Friday, 24 January 2014

watch out

my watch
Early December, the battery in my watch died.  For a variety of reasons, it’s taken me until today to be in the vicinity of a shop that sells replacements.  Initially it was deeply unsettling not to be wearing a watch (it was even more unsettling to wear one telling the wrong time, though).  My right wrist felt distinctly strange (I wear my watch on the right, since I’m left handed).  Even now, several weeks later, my wrist still felt strange without a watch.

So I was finally in town, and popped into H.Samuel for a new battery, around 11am.  I was gravely informed that it would be a “next day pickup”, because they had so many watches already “booked in” for new batteries.  Well, since it had taken me nearly 2 months to get into town in first place, I thought it highly unlikely I would be in town again tomorrow, so I declined.

I went into a nearby jewellers.  They looked at the watch, and apologised that they didn’t have the right tools to take the back off, otherwise they would have been happy to replace the battery there and then.  They suggested I tried Timpson’s.
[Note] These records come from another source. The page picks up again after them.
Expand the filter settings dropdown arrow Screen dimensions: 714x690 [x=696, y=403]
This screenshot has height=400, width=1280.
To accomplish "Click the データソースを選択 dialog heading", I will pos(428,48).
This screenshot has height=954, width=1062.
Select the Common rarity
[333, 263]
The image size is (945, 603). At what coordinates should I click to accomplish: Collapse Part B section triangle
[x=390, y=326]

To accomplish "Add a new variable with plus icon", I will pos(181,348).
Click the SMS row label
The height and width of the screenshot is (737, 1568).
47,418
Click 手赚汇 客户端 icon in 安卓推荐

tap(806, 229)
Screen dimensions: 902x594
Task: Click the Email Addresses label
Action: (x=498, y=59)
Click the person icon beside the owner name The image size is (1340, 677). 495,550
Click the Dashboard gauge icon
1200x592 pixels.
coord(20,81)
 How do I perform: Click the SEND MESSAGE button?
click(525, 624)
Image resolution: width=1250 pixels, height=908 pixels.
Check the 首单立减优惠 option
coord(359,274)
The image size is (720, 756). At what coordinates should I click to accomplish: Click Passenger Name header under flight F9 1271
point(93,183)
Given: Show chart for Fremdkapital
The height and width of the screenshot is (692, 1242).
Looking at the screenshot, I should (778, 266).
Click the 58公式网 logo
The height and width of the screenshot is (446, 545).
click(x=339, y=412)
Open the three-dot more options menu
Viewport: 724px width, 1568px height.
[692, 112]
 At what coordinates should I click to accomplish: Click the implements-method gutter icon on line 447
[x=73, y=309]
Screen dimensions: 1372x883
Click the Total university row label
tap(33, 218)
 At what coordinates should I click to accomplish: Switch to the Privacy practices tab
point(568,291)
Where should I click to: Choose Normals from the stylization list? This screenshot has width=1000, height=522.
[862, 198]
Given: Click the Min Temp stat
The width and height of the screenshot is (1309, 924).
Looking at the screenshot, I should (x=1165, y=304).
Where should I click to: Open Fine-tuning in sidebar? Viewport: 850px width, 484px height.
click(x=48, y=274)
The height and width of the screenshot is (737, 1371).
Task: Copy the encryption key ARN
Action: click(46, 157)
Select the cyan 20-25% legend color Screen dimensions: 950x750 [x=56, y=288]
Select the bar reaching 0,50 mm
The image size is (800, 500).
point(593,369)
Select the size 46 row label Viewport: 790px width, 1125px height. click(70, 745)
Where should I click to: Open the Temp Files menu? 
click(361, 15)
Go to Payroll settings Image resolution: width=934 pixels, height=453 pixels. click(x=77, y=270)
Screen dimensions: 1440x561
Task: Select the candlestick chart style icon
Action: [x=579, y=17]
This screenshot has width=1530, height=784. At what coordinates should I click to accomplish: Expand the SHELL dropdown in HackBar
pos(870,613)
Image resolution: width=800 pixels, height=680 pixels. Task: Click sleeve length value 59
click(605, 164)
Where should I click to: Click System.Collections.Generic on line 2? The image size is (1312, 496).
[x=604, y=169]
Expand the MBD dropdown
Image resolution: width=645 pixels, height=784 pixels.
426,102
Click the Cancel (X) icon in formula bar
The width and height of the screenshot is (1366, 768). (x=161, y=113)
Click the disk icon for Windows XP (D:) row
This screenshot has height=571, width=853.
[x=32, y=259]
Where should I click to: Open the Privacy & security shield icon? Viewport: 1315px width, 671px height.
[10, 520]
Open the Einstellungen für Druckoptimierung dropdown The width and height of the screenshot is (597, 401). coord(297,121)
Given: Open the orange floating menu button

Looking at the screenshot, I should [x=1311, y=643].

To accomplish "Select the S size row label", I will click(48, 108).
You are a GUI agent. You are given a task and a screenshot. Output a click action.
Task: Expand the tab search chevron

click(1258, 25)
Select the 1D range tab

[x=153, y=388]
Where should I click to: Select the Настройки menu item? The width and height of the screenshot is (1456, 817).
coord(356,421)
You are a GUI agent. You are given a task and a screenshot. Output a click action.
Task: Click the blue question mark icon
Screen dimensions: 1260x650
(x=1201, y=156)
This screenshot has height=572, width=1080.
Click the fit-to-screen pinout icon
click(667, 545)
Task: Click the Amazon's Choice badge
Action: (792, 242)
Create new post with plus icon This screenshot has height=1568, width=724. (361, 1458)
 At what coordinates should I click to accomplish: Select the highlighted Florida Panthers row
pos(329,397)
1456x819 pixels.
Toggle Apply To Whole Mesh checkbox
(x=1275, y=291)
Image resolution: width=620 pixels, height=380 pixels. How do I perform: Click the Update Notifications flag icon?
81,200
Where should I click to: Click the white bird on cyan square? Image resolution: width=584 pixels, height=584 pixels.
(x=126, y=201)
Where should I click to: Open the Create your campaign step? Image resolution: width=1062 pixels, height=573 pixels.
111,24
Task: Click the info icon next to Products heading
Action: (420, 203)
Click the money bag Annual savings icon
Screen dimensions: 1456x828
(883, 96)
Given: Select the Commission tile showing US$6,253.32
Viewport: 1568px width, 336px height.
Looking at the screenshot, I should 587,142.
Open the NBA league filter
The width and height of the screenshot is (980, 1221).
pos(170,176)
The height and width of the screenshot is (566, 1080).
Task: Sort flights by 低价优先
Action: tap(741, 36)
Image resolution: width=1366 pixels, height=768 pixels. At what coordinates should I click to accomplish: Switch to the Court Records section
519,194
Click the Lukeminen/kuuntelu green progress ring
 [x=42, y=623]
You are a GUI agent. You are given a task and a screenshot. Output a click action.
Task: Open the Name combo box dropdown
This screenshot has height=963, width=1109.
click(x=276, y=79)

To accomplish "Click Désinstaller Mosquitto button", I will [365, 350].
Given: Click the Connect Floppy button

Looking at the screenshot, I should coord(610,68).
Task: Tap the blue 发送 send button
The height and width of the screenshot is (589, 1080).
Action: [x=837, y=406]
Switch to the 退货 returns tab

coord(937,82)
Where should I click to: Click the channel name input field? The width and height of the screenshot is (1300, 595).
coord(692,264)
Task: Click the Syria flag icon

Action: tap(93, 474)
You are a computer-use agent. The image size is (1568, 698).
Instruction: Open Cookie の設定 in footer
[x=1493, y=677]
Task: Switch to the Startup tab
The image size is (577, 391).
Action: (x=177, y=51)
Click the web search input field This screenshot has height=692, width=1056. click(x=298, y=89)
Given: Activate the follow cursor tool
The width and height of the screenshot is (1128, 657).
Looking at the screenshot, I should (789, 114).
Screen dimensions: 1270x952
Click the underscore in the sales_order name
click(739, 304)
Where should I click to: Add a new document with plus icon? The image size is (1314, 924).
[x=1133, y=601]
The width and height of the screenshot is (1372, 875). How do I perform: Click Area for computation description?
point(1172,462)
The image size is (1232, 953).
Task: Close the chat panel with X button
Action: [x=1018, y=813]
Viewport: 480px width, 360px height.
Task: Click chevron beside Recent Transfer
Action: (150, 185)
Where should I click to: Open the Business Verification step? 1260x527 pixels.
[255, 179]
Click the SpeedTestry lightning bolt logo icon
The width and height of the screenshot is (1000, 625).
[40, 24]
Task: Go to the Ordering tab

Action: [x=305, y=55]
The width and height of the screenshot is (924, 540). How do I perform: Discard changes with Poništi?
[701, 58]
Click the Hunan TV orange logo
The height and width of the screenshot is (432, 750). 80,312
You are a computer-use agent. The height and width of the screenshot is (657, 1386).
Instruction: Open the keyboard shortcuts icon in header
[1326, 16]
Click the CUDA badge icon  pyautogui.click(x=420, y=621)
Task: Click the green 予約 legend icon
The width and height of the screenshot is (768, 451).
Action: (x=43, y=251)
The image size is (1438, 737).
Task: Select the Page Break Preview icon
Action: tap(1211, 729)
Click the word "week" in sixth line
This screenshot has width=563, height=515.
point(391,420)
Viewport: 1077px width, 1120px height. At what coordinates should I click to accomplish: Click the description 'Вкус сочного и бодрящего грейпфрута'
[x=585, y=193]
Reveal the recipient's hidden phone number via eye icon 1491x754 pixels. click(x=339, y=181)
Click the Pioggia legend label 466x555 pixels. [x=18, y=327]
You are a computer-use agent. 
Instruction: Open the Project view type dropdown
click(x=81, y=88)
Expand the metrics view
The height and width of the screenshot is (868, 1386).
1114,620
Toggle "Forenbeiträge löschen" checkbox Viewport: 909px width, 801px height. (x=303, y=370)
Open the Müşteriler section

I tried Timpson’s.  They took my watch, took out a standard jeweller’s watch screwdriver (we have a set of these at home), unscrewed the four screws holding the back on, popped out the old battery, popped in the new one, screwed the back on again, all in about 90 seconds flat.

a very specialised tool, apparently

This made me wonder how many watch batteries H.Samuel were changing.  To be on the conservative side, let’s assume that they are a little slower, and it takes them maybe three minutes to change a battery.  Let’s also assume that there is someone in the back of the shop steadily replacing the batteries in all those “booked in” watches (because clearly none of the staff on the shop floor were engaged in such a task).  Let’s assume they were working from 11am (when I went in) until 5pm, with a one hour break for lunch.  That’s 5 hours, at 20 batteries an hour, or a total of at least 100 watches booked in in front of mine.  Good grief. That’s a lot of dead batteries all at once.  (Or maybe, just maybe, not?)